[DATA TO EXAMINE — start]

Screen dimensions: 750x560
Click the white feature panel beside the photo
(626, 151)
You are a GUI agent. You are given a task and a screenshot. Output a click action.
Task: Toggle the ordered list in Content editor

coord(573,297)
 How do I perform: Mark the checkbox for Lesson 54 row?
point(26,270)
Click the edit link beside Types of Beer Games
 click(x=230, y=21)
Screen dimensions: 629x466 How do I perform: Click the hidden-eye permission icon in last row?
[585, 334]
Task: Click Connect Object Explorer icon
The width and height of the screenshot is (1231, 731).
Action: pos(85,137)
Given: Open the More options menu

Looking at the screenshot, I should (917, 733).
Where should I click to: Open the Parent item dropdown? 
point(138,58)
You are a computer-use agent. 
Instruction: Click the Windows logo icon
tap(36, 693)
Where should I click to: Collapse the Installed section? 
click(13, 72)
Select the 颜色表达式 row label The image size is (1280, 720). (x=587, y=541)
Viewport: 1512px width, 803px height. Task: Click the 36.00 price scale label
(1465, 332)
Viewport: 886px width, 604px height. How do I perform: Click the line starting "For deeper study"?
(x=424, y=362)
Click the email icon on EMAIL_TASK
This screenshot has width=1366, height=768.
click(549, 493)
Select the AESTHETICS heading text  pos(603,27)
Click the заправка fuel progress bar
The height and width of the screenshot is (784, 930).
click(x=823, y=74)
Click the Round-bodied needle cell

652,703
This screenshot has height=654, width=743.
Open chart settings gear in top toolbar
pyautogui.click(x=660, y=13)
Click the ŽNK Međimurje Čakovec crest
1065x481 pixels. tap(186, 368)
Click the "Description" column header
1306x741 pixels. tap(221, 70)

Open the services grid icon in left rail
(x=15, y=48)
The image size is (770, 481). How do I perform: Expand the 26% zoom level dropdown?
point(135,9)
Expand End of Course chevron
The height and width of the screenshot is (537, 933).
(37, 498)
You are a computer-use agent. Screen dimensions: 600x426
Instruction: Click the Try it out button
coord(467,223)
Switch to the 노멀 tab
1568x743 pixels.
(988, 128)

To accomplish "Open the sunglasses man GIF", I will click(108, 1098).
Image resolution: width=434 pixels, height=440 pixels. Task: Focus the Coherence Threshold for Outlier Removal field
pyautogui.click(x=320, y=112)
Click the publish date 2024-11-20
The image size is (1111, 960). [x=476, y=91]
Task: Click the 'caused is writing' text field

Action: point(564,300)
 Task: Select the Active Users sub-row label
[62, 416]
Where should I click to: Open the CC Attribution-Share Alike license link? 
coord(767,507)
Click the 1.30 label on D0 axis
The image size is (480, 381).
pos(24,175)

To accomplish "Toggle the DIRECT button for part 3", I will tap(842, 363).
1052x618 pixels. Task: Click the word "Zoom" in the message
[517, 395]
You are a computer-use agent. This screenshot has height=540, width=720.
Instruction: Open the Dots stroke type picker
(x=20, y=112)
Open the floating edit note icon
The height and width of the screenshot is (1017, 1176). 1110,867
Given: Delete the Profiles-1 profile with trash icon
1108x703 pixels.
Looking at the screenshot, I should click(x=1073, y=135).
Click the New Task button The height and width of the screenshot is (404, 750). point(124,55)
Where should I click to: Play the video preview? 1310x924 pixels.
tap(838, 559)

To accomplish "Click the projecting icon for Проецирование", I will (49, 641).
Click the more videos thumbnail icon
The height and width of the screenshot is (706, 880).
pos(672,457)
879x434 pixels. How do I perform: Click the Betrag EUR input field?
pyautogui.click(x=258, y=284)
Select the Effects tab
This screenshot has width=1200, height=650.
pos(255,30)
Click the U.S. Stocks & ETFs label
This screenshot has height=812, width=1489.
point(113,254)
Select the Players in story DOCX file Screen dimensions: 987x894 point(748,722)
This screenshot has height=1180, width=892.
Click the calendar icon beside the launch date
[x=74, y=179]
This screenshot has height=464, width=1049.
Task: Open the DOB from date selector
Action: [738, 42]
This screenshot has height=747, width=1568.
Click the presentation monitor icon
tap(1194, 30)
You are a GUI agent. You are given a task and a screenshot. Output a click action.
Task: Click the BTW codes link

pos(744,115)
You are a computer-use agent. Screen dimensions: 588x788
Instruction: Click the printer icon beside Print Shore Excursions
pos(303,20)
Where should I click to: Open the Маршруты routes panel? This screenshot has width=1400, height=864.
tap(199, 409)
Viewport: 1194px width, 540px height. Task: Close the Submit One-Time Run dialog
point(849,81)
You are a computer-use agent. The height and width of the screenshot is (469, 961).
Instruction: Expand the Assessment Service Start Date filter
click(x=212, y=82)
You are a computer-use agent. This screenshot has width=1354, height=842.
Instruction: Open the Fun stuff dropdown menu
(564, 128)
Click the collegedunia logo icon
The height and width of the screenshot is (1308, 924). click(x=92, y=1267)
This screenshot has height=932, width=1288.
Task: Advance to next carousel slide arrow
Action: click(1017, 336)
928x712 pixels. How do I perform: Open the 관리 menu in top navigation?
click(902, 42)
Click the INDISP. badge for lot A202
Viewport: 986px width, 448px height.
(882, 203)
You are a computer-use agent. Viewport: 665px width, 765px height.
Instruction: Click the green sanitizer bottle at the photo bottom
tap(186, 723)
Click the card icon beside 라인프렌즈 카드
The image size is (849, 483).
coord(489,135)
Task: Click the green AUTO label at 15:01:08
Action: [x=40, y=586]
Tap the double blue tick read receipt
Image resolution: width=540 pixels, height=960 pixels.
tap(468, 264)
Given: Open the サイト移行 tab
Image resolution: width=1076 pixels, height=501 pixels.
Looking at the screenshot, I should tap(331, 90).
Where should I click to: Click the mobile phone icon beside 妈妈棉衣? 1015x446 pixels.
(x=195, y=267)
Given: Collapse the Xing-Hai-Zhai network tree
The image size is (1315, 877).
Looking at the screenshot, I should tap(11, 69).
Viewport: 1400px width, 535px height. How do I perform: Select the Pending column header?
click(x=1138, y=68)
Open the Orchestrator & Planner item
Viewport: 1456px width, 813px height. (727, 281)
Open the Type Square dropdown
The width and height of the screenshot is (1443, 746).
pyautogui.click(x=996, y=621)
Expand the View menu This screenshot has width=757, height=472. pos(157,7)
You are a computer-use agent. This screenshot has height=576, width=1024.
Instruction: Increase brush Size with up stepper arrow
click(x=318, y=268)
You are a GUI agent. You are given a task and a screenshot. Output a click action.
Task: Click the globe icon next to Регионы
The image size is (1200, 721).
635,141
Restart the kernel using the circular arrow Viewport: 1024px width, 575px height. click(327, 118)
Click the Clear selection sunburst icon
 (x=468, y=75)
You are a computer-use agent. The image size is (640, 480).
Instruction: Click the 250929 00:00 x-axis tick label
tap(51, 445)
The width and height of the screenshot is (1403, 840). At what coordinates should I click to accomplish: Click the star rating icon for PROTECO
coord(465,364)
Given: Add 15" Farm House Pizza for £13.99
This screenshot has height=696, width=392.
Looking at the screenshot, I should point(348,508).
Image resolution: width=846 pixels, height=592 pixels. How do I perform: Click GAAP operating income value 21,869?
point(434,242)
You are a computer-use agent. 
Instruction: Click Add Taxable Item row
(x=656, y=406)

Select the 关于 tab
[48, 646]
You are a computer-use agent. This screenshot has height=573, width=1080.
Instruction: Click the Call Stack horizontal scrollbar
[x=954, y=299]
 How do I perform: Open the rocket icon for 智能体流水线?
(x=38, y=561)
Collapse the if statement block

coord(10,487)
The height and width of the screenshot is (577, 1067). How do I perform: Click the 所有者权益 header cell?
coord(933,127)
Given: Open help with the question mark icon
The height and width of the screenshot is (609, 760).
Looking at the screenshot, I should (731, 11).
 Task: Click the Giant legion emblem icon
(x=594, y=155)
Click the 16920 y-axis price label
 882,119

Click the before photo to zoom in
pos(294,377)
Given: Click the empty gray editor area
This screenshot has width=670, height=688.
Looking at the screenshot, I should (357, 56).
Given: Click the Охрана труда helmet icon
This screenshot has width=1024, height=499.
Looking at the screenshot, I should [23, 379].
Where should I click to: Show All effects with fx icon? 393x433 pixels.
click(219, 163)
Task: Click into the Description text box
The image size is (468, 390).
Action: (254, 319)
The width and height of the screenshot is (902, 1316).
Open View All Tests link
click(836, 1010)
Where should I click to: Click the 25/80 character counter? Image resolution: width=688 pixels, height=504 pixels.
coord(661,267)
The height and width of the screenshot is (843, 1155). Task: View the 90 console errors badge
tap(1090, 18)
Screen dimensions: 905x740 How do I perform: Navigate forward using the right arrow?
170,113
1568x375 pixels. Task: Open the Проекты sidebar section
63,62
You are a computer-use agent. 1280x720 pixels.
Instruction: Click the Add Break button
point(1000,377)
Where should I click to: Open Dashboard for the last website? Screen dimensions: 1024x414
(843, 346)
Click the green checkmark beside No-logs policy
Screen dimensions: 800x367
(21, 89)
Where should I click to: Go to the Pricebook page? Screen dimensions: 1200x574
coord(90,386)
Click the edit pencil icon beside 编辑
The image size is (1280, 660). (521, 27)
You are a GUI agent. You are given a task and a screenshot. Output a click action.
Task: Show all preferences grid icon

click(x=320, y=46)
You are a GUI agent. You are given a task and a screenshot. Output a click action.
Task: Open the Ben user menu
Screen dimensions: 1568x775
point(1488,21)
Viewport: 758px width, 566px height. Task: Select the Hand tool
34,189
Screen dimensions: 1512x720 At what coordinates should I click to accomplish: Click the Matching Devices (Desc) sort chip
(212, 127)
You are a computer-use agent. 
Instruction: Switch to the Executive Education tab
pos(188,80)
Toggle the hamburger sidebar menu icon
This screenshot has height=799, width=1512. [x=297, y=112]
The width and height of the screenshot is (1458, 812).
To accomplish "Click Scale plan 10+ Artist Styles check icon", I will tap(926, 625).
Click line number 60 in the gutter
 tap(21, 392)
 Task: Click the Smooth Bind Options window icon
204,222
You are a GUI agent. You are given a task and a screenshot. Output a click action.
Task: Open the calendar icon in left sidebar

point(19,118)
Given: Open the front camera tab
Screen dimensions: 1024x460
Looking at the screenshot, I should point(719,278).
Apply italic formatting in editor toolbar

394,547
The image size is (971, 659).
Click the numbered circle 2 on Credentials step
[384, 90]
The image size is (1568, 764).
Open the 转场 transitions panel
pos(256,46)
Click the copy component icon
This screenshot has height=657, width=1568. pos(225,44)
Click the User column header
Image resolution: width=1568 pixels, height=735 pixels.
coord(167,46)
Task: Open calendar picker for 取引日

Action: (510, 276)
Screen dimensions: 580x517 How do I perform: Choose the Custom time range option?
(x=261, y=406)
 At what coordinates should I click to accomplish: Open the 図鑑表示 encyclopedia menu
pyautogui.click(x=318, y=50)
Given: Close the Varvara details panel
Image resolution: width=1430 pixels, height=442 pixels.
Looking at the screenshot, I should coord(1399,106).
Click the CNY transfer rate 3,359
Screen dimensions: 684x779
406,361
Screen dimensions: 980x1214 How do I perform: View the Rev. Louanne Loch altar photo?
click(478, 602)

[DATA TO EXAMINE — finish]

## PROBLEM STATEMENT
In the entries above, the lines from the one bearing "The image size is (480, 381)." up to and including the one bearing "Select the Effects tab" should be transcribed exactly; no other line is wanted.

## PROBLEM SOLUTION
The image size is (480, 381).
pos(24,175)

To accomplish "Toggle the DIRECT button for part 3", I will tap(842, 363).
1052x618 pixels. Task: Click the word "Zoom" in the message
[517, 395]
You are a computer-use agent. This screenshot has height=540, width=720.
Instruction: Open the Dots stroke type picker
(x=20, y=112)
Open the floating edit note icon
The height and width of the screenshot is (1017, 1176). 1110,867
Given: Delete the Profiles-1 profile with trash icon
1108x703 pixels.
Looking at the screenshot, I should click(x=1073, y=135).
Click the New Task button The height and width of the screenshot is (404, 750). point(124,55)
Where should I click to: Play the video preview? 1310x924 pixels.
tap(838, 559)

To accomplish "Click the projecting icon for Проецирование", I will (49, 641).
Click the more videos thumbnail icon
The height and width of the screenshot is (706, 880).
pos(672,457)
879x434 pixels. How do I perform: Click the Betrag EUR input field?
pyautogui.click(x=258, y=284)
Select the Effects tab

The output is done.